As Cisco Live kicked off in Las Vegas, Tom Gillis, a senior vice president at Cisco, highlighted the transformative role of AI in networking. He noted that AI has revitalized the network’s importance, reversing the trend where cloud-first architectures marginalized traditional networking components like switching and routing. This shift positions the network as critical for supporting distributed AI systems across physical infrastructures.
Cisco announced several advancements in security and infrastructure capabilities, including enhancements focused on vulnerability protection and network enforcement. Gillis explained that AI is reinvigorating how Cisco develops its products, as AI coding tools now allow teams of developers to achieve results that once required significantly larger teams and timelines. This progress also extends to detecting vulnerabilities within their software, with frontier AI models capable of uncovering issues at unprecedented scales.

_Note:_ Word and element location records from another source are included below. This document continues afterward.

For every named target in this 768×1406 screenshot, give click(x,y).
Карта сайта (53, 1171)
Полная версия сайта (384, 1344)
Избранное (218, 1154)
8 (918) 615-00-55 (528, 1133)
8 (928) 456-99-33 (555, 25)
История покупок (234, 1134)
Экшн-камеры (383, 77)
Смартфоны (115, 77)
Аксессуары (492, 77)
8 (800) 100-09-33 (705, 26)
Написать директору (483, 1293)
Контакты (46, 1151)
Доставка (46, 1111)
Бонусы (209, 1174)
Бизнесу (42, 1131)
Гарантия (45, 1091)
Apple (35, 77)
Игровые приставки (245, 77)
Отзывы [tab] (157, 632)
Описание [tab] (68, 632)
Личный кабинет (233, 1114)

The security landscape is shifting as well. Gillis critiqued the conventional approach of confining systems once configured and validated. In response to this outdated model, Cisco is advancing its security mechanisms through a platform based on Isovalent, which leverages eBPF technology. This allows real-time vulnerability management without requiring system downtime, offering organizations an unprecedented level of flexibility and responsiveness.
Moreover, Gillis acknowledged that while AI adoption is on the rise, many enterprises still depend heavily on legacy VM-based workloads. Cisco’s solutions, including a software bridge, facilitate the migration of these workloads to more modern containerized environments without significant disruptions.

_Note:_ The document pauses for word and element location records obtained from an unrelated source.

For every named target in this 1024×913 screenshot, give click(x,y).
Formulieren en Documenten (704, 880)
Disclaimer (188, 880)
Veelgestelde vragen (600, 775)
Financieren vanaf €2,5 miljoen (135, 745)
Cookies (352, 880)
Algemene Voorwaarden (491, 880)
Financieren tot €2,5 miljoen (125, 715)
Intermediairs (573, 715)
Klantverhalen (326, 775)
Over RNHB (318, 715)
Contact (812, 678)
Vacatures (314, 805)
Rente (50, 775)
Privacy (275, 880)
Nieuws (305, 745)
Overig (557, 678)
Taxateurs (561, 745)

As AI technologies evolve, new access control challenges are emerging, particularly concerning the capabilities granted to AI agents acting on behalf of users. Gillis emphasized the importance of implementing task-specific and ephemeral controls to prevent overreach by these agents.
Looking to the future, Cisco intends to integrate a unified architecture that seamlessly supports AI-driven applications alongside VM and Kubernetes-based workloads. Gillis anticipates exciting developments to be unveiled in the autumn, reinforcing Cisco’s commitment to addressing the evolving infrastructure demands of enterprises worldwide.